Everything from the line containing "Image resolution: width=1024" through the line containing "The image size is (750, 439)." should be repeated exactly, and nothing else from the data.

DATASET CONTENT:

....

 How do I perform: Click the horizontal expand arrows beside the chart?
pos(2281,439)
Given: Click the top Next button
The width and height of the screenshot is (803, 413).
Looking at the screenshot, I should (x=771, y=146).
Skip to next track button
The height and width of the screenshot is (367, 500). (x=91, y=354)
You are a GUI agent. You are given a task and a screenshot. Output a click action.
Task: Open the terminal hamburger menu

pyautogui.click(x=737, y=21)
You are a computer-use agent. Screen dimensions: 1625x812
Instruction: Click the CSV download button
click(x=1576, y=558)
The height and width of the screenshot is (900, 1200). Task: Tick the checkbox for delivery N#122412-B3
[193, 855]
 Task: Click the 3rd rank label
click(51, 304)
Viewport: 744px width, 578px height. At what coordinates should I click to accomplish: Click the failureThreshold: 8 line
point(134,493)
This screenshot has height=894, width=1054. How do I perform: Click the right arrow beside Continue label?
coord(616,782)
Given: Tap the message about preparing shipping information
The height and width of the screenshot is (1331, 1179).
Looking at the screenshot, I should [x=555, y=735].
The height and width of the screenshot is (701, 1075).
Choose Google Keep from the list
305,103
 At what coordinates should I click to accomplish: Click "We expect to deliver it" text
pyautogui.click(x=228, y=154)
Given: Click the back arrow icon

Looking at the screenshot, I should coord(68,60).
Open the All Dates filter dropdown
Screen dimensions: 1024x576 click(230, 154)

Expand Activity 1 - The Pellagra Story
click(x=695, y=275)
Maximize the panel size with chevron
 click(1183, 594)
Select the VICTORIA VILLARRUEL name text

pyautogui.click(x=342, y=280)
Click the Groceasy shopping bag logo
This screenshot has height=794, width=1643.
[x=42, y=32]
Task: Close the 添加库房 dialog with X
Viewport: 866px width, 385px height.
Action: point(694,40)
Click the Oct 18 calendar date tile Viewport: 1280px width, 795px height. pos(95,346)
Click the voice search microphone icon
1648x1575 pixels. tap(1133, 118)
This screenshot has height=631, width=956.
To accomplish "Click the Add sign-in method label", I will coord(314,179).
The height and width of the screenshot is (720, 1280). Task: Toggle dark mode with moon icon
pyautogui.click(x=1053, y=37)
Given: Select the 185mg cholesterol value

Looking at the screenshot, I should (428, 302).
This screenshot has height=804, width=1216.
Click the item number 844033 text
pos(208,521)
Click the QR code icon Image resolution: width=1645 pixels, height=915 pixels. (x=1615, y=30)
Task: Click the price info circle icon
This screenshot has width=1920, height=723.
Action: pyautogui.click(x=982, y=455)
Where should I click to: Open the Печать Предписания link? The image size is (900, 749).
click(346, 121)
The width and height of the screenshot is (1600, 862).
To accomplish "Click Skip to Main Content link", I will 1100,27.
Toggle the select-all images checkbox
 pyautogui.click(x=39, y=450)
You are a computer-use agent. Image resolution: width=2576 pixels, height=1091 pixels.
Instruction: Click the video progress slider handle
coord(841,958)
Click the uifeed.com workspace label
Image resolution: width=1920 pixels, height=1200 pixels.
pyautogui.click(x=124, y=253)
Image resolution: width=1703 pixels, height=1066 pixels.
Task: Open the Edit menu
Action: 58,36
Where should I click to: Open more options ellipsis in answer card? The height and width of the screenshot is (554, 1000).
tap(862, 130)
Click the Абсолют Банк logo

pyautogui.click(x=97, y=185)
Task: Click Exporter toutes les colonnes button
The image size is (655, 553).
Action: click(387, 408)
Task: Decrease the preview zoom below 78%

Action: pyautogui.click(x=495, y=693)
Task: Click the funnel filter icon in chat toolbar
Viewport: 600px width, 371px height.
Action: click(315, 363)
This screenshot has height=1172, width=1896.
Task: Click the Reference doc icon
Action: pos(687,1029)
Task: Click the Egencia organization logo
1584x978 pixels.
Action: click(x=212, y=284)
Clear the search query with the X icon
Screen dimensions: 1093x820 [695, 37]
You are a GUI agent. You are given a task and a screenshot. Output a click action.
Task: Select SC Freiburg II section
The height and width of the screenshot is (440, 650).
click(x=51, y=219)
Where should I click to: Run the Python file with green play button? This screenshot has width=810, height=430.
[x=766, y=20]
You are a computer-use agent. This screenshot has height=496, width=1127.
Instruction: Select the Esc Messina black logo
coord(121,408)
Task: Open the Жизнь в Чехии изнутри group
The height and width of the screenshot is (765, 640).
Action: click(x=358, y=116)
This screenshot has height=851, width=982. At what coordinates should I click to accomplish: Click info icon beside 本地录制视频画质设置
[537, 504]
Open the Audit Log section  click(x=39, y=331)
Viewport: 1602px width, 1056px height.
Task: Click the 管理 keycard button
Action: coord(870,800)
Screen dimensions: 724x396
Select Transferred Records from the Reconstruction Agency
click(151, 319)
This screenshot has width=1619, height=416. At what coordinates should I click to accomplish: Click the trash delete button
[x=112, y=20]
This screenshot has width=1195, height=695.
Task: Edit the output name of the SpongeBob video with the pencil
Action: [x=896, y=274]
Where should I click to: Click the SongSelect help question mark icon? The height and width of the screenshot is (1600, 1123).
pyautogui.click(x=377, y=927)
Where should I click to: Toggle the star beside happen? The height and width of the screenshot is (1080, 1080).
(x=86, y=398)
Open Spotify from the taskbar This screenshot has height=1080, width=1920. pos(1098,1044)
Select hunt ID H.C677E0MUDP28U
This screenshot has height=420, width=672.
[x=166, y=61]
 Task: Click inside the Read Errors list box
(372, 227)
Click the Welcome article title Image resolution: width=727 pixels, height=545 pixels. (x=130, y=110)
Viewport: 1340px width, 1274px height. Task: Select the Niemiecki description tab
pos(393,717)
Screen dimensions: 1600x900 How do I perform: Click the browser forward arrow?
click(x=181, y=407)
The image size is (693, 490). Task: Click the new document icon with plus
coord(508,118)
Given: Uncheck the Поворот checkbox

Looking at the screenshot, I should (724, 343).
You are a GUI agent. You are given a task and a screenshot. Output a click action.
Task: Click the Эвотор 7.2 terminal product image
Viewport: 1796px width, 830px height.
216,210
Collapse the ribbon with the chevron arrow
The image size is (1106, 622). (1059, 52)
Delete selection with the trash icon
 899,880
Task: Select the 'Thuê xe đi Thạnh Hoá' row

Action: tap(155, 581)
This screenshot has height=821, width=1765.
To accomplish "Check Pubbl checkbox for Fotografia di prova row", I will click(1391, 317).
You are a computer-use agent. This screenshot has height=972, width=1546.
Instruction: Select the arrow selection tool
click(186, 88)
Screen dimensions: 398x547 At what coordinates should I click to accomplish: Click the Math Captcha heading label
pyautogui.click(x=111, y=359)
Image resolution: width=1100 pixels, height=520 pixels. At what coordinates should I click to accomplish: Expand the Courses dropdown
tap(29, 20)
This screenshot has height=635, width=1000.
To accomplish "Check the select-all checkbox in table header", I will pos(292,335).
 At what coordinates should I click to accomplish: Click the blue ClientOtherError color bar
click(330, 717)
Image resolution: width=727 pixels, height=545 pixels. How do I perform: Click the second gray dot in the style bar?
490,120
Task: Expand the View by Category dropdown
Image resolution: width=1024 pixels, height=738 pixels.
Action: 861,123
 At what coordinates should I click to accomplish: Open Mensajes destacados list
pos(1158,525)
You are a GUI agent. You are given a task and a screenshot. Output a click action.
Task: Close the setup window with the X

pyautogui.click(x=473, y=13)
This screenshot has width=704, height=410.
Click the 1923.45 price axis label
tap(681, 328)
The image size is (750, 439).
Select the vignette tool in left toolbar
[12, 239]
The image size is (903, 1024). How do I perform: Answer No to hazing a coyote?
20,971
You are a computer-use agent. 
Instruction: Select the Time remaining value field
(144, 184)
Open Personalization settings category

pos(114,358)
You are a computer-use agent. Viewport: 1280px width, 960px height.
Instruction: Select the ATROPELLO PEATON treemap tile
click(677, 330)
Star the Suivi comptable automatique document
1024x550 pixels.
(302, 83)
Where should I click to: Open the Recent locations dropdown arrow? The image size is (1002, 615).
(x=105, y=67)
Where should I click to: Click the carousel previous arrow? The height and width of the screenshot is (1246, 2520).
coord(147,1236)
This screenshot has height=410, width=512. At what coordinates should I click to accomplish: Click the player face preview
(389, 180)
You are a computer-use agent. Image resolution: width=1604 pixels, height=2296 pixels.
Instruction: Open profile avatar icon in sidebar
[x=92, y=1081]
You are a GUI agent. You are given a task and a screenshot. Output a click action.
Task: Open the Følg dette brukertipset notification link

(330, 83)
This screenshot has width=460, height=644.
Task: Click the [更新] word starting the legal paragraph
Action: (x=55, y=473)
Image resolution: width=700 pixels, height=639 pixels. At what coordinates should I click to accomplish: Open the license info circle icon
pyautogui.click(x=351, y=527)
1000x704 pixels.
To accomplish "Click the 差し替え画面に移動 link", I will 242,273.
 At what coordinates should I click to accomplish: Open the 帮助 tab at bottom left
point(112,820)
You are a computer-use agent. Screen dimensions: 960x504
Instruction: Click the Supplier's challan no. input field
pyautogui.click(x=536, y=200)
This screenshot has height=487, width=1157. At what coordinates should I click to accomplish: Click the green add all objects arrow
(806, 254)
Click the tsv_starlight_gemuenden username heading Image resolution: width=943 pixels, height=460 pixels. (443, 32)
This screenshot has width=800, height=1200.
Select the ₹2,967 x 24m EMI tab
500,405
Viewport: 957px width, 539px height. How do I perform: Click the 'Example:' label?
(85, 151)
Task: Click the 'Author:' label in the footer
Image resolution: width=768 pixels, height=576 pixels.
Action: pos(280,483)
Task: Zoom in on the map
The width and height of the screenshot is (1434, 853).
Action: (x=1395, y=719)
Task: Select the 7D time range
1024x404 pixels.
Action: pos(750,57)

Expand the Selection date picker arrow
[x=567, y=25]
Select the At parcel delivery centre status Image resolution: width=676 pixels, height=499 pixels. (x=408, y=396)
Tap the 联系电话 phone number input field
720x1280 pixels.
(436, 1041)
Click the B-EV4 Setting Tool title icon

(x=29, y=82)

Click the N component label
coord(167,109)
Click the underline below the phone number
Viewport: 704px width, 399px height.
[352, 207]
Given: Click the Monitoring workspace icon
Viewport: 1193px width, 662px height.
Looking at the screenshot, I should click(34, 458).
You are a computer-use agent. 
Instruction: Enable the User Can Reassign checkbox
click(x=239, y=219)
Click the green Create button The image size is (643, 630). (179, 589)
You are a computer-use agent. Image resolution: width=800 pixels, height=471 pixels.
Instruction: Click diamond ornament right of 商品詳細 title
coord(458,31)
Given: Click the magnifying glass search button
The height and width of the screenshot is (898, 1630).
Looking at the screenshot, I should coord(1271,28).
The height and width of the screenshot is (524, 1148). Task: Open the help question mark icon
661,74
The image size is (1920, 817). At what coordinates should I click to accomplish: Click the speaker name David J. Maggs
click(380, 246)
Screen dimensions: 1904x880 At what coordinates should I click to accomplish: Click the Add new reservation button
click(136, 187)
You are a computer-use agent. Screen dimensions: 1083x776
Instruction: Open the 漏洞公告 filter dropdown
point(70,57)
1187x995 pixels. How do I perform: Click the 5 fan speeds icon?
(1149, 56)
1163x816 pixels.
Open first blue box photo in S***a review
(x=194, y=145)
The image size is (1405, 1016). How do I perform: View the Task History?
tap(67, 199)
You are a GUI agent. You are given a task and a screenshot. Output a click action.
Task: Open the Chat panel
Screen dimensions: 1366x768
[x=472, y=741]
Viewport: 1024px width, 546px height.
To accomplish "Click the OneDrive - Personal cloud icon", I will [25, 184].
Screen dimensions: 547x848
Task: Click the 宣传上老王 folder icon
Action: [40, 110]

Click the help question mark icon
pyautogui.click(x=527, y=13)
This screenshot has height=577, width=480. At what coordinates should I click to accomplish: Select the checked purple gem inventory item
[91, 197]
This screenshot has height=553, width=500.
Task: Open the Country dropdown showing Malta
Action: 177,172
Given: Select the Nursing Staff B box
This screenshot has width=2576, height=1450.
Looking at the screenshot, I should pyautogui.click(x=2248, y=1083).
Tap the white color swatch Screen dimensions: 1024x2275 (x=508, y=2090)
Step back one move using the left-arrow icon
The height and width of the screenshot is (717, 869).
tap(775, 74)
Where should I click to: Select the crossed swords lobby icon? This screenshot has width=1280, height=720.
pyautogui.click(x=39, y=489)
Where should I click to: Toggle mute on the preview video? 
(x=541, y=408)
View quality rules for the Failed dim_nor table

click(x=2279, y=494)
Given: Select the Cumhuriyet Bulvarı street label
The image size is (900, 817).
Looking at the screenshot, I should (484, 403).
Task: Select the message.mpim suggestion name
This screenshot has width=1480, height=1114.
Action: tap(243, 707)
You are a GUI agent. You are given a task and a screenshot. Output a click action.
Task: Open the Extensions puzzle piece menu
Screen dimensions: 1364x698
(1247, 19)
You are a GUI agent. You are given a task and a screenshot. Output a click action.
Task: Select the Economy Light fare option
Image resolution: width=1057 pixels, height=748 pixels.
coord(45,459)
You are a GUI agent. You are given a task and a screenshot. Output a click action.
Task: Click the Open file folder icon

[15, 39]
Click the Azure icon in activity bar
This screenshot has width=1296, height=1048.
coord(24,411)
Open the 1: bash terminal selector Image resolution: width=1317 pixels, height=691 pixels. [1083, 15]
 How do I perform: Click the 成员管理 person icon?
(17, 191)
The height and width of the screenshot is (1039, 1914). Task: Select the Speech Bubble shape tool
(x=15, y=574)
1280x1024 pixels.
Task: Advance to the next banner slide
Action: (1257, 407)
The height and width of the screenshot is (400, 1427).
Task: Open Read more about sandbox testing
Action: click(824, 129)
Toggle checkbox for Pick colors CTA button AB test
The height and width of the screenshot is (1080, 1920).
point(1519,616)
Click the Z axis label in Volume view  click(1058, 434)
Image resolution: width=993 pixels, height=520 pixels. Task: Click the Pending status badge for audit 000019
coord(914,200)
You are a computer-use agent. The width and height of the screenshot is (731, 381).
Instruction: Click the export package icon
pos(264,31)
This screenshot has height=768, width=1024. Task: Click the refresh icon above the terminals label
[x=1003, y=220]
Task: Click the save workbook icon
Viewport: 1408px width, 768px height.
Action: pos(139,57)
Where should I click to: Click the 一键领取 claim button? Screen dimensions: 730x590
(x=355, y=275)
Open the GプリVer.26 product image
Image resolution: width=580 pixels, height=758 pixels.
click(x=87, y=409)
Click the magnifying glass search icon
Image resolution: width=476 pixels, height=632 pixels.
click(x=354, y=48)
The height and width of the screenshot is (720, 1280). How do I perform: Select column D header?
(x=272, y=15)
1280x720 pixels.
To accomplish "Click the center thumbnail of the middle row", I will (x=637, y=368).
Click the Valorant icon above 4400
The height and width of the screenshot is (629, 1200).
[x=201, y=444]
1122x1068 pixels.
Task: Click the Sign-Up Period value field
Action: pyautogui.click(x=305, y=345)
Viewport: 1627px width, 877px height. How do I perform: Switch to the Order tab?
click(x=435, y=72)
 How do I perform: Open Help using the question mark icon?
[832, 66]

....

SOLVED EXERCISE:
Image resolution: width=1024 pixels, height=738 pixels.
Action: 861,123
 At what coordinates should I click to accomplish: Open Mensajes destacados list
pos(1158,525)
You are a GUI agent. You are given a task and a screenshot. Output a click action.
Task: Close the setup window with the X

pyautogui.click(x=473, y=13)
This screenshot has width=704, height=410.
Click the 1923.45 price axis label
tap(681, 328)
The image size is (750, 439).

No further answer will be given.